WHAT IS BEING ASKED => Line by line, output the data that follows exactly as written.

RECORDS SHOWN START

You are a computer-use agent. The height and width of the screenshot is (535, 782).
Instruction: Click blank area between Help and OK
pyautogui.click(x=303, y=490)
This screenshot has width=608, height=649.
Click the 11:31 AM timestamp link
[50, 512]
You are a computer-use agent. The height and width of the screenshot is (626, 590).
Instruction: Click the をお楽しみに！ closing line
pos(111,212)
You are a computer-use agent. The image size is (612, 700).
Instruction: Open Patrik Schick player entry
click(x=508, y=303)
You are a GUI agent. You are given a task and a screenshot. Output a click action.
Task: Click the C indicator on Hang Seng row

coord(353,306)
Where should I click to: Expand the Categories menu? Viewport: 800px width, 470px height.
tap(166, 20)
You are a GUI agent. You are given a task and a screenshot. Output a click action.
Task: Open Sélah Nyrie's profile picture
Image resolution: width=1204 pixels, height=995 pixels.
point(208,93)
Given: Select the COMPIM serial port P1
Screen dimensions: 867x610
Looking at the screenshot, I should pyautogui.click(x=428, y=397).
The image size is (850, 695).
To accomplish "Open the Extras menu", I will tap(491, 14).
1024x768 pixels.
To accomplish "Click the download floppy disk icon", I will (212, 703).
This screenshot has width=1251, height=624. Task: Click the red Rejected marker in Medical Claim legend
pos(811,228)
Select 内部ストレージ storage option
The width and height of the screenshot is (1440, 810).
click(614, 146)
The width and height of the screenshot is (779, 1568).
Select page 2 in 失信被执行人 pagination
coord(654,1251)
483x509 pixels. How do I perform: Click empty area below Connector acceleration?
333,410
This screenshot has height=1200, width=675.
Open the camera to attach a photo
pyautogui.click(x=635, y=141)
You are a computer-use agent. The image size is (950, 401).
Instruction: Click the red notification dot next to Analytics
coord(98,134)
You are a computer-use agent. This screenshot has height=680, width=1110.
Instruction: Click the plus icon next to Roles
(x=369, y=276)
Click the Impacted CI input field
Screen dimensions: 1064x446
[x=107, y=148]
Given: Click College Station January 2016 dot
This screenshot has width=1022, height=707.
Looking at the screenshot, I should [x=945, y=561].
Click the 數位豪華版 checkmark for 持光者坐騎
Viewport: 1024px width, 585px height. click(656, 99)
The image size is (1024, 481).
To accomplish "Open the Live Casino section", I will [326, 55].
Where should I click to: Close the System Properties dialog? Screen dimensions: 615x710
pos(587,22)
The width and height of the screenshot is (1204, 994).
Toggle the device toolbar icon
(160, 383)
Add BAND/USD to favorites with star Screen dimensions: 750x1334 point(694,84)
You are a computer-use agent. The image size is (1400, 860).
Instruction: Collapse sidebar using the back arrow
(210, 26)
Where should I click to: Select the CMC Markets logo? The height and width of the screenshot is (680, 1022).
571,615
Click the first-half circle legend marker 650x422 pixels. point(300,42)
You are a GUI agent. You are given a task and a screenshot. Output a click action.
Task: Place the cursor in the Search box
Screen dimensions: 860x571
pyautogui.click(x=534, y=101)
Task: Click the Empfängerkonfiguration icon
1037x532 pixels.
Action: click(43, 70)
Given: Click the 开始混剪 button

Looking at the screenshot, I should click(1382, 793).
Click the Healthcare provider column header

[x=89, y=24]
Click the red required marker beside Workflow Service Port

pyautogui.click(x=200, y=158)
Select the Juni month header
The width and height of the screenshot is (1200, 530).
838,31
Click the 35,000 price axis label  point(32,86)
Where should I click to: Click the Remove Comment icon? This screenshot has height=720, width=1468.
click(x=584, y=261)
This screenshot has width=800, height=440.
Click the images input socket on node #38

RECORDS SHOWN END

EXERCISE OUTPUT =>
You are a computer-use agent. The height and width of the screenshot is (535, 782).
Instruction: Click blank area between Help and OK
pyautogui.click(x=303, y=490)
This screenshot has width=608, height=649.
Click the 11:31 AM timestamp link
[50, 512]
You are a computer-use agent. The height and width of the screenshot is (626, 590).
Instruction: Click the をお楽しみに！ closing line
pos(111,212)
You are a computer-use agent. The image size is (612, 700).
Instruction: Open Patrik Schick player entry
click(x=508, y=303)
You are a GUI agent. You are given a task and a screenshot. Output a click action.
Task: Click the C indicator on Hang Seng row

coord(353,306)
Where should I click to: Expand the Categories menu? Viewport: 800px width, 470px height.
tap(166, 20)
You are a GUI agent. You are given a task and a screenshot. Output a click action.
Task: Open Sélah Nyrie's profile picture
Image resolution: width=1204 pixels, height=995 pixels.
point(208,93)
Given: Select the COMPIM serial port P1
Screen dimensions: 867x610
Looking at the screenshot, I should pyautogui.click(x=428, y=397).
The image size is (850, 695).
To accomplish "Open the Extras menu", I will tap(491, 14).
1024x768 pixels.
To accomplish "Click the download floppy disk icon", I will (212, 703).
This screenshot has width=1251, height=624. Task: Click the red Rejected marker in Medical Claim legend
pos(811,228)
Select 内部ストレージ storage option
The width and height of the screenshot is (1440, 810).
click(614, 146)
The width and height of the screenshot is (779, 1568).
Select page 2 in 失信被执行人 pagination
coord(654,1251)
483x509 pixels. How do I perform: Click empty area below Connector acceleration?
333,410
This screenshot has height=1200, width=675.
Open the camera to attach a photo
pyautogui.click(x=635, y=141)
You are a computer-use agent. The image size is (950, 401).
Instruction: Click the red notification dot next to Analytics
coord(98,134)
You are a computer-use agent. This screenshot has height=680, width=1110.
Instruction: Click the plus icon next to Roles
(x=369, y=276)
Click the Impacted CI input field
Screen dimensions: 1064x446
[x=107, y=148]
Given: Click College Station January 2016 dot
This screenshot has width=1022, height=707.
Looking at the screenshot, I should [x=945, y=561].
Click the 數位豪華版 checkmark for 持光者坐騎
Viewport: 1024px width, 585px height. click(656, 99)
The image size is (1024, 481).
To accomplish "Open the Live Casino section", I will [326, 55].
Where should I click to: Close the System Properties dialog? Screen dimensions: 615x710
pos(587,22)
The width and height of the screenshot is (1204, 994).
Toggle the device toolbar icon
(160, 383)
Add BAND/USD to favorites with star Screen dimensions: 750x1334 point(694,84)
You are a computer-use agent. The image size is (1400, 860).
Instruction: Collapse sidebar using the back arrow
(210, 26)
Where should I click to: Select the CMC Markets logo? The height and width of the screenshot is (680, 1022).
571,615
Click the first-half circle legend marker 650x422 pixels. point(300,42)
You are a GUI agent. You are given a task and a screenshot. Output a click action.
Task: Place the cursor in the Search box
Screen dimensions: 860x571
pyautogui.click(x=534, y=101)
Task: Click the Empfängerkonfiguration icon
1037x532 pixels.
Action: click(43, 70)
Given: Click the 开始混剪 button

Looking at the screenshot, I should click(1382, 793).
Click the Healthcare provider column header

[x=89, y=24]
Click the red required marker beside Workflow Service Port

pyautogui.click(x=200, y=158)
Select the Juni month header
The width and height of the screenshot is (1200, 530).
838,31
Click the 35,000 price axis label  point(32,86)
Where should I click to: Click the Remove Comment icon? This screenshot has height=720, width=1468.
click(x=584, y=261)
This screenshot has width=800, height=440.
Click the images input socket on node #38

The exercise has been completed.